After the disastrous 1915 season, Parratt returned to Cleveland, where he took some of his former Akron players and a few ex-collegians into a respectable team which he named the Cleveland Tigers. The 1916 Tigers compiled a winning record despite falling to the Bulldogs and splitting a two-game series with the Columbus Panhandles. Parratt played his last professional football game on October 22, 1916, as his Tigers lost to Columbus 9–6.

==Formation of the NFL==
After his retirement from football, Parratt's name was always brought up when anyone tried to establish a concrete football league. Peggy was not part of the 1920 meetings set-up by Ralph Hay which saw the birth of the National Football League.

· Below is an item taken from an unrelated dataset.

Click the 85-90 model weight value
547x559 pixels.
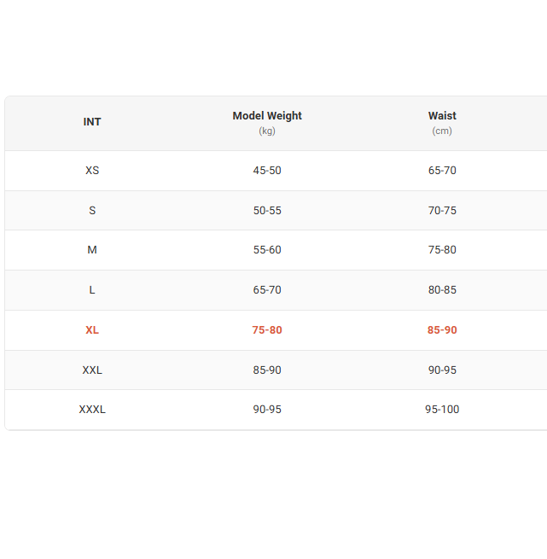(267, 370)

He did reappear on the football scene on August 1, 1925, in Chicago, representing Cleveland Tigers owner Samuel Deutsch. A few months later on February 6, 1926, Parratt was appointed to two of the NFL's most important committees. The first committee consisted of a seven-member panel that was charged with redrafting the NFL constitution and by-laws. The second committee was a three-man committee to meet with the Intercollegiate Committee of Athletics (ICA) in New York City. The other two members of this panel were George Halas and Dr. Harry March.

==Bridge player==
After his football-playing days, he achieved some notability at tournaments in the later days of auction and the early days of contract bridge.

==Death==
Parratt died on January 3, 1959, and was interred at Lake View Cemetery in Cleveland.